AI text is flooding education systems and the Internet. Reliable recognition tools would allow more control. Two such tools are DetectGPT and GPTZeroX.
DetectGPT is being developed by a research team at Stanford University led by Eric Mitchell. The idea is that text generated by an LLM “tends to occupy negative curvature regions of the model’s log probability function.” This property occurs in many large language models, the researchers say.
Based on this observation, the DetectGPT approach defines a new curvature-based criterion for judging whether a passage was generated with an LLM based on rephrasing compared to the original text. Simply put, language generation follows a mathematical pattern that DetectGPT can identify.
What do we expect the log probability function to look like in the neighborhood of a model sample?
We hypothesized that a model’s samples are usually in local maxima of its log probability function, or more generally, in areas of negative curvature.
Spoiler: they are! pic.twitter.com/tu29ZUaLes
– Eric (@_eric_mitchell_) January 27, 2023
According to the research team, their method classifies AI text 95 percent of the time in the scenarios they tested, outperforming existing zero-shot methods. DetectGPT is also as good as or significantly better than custom recognition models trained on millions of examples on some datasets, writes participating researcher Chelsea Finn.
How does it compare to generated-vs-human classifiers trained to LOTS of data?
DetectGPT matches the performance of large supervised classifiers on some datasets and substantially outperforms them on others. pic.twitter.com/g2nR2MzZvV
— Chelsea Finn (@chelseabfinn) January 27, 2023
To achieve this performance, DetectGPT does not require a separate classifier, a comparison dataset of real and generated text, or explicit watermarking, as OpenAI is said to have in development. Computer scientist Tom Goldstein of the University of Maryland also presented a scientific paper on watermarking for large language models a few days ago, describing promising recognition rates and numerous open questions.

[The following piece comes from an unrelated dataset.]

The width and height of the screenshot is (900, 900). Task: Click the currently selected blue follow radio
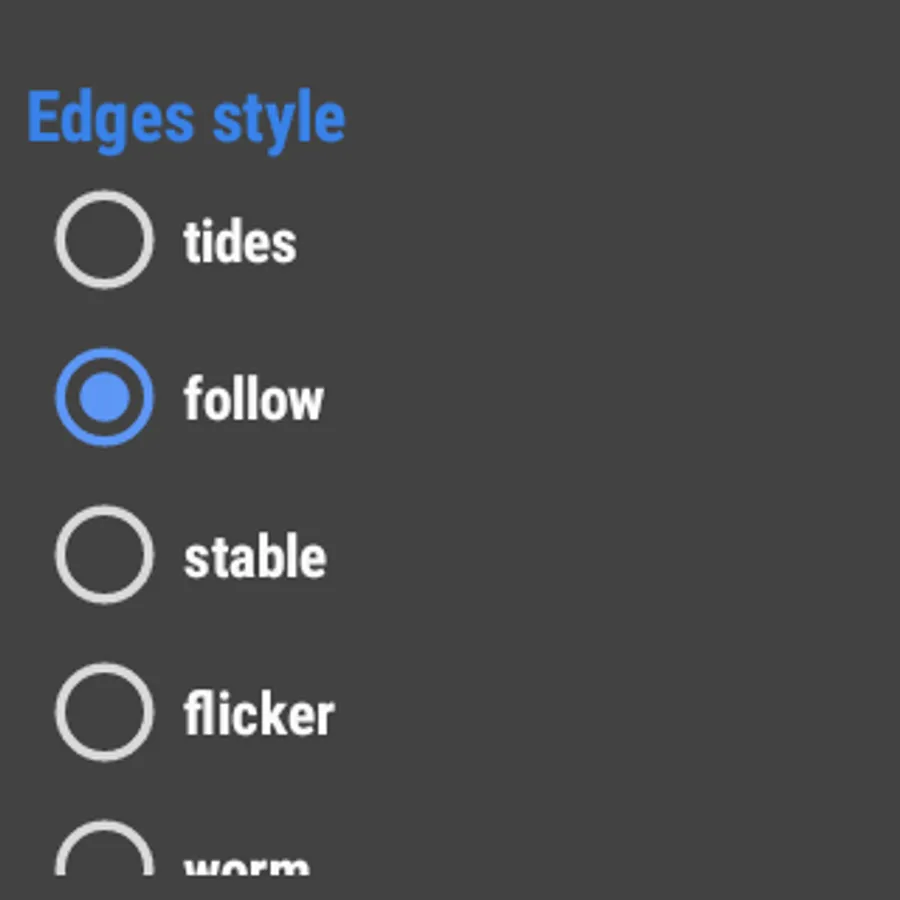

AI text recognition has many open questions
Despite the high recognition rate, DetectGPT still has many limitations: Among other things, the method requires that the log probabilities of the model can be evaluated. API models such as GPT-3 would provide the necessary data, but the evaluation costs money because the questionable text must first be processed by the model. DetectGPT would also be more computationally intensive than other methods.
In addition, there are many variables in text generation, such as humans post-processing an AI text, which is perhaps the most common scenario. According to Mitchell, AI text recognition still achieves an accuracy of 0.9 AUROC (the rating scale used, equivalent to 90 percent) when 15 percent of the AI text has been modified. However, as the degree of modification increases, the accuracy steadily decreases.
Responded to you elsewhere, but re: 2), we can still get pretty good results even if we "pre-perturb" the text before detection. With ~15% of the text replaced, we still have ~0.9 AUROC in our experiments. pic.twitter.com/LbFtI2iQps
— Eric (@_eric_mitchell_) January 29, 2023
Another open question is whether LLMs can be made to explicitly generate text that is not recognized by the detectors by using special prompts. This scenario has not been investigated by the DetectGPT team.
GPTZeroX for the education system
The GPTZero team is also introducing a new product: GPTZeroX is designed for education and is said to be based on new detection models compared to previous versions. The models are constantly being updated, and there have been some recent breakthroughs, the team writes.
GPTZeroX provides API access for bulk text processing, scores a text holistically, and can highlight individual AI sentences. The system outputs a probability that a text was generated by an AI. A scientific evaluation of GPTZero is not yet available.
The system is based on the detection of two factors aligned with human authors: Perplexity, the randomness in a sentence, and Burstiness, the general randomness of all sentences in a text.
The thesis: bots tend to produce simple sentences, while humans express themselves with varying degrees of complexity within a text. GPTZero’s 22-year-old creator, Edward Tian, is a computer science major and journalism minor at Princeton.
AI text detectors are a help, not a solution
Aside from the open questions about reliability mentioned above, there are other good reasons why education in particular should not consider AI text detectors as a solution to the potential problem of large-scale AI plagiarism.
The most important reason is that there are legitimate purposes for using language models in writing, such as translation and stylistic improvement. Newer models, such as DeepL Write, go out of their way to optimize entire paragraphs according to common style rules. In this way, the tool helps inexperienced writers produce more readable texts according to common rules of good writing.
In the future, the content of a text could be entirely conceived by a human, but the text itself could be largely written by a machine. DetectGPT researcher Eric Mitchell expects his team’s tool to flag texts as machine-generated if they contain more than 30 percent AI text – a limit that is quickly reached.
The education system would therefore be well advised to prepare for a future in which AI-generated text is ubiquitous, and to use detectors only as an additional option for difficult cases of plagiarism. At worst, detectors will discourage students from using such tools because they may be falsely labeled as plagiarists – and the potential efficiency gains from these new tools would fall by the wayside.
Sam Altman, CEO of OpenAI, predicts that AI text detectors will have a half-life of a few months before methods are available to outsmart them.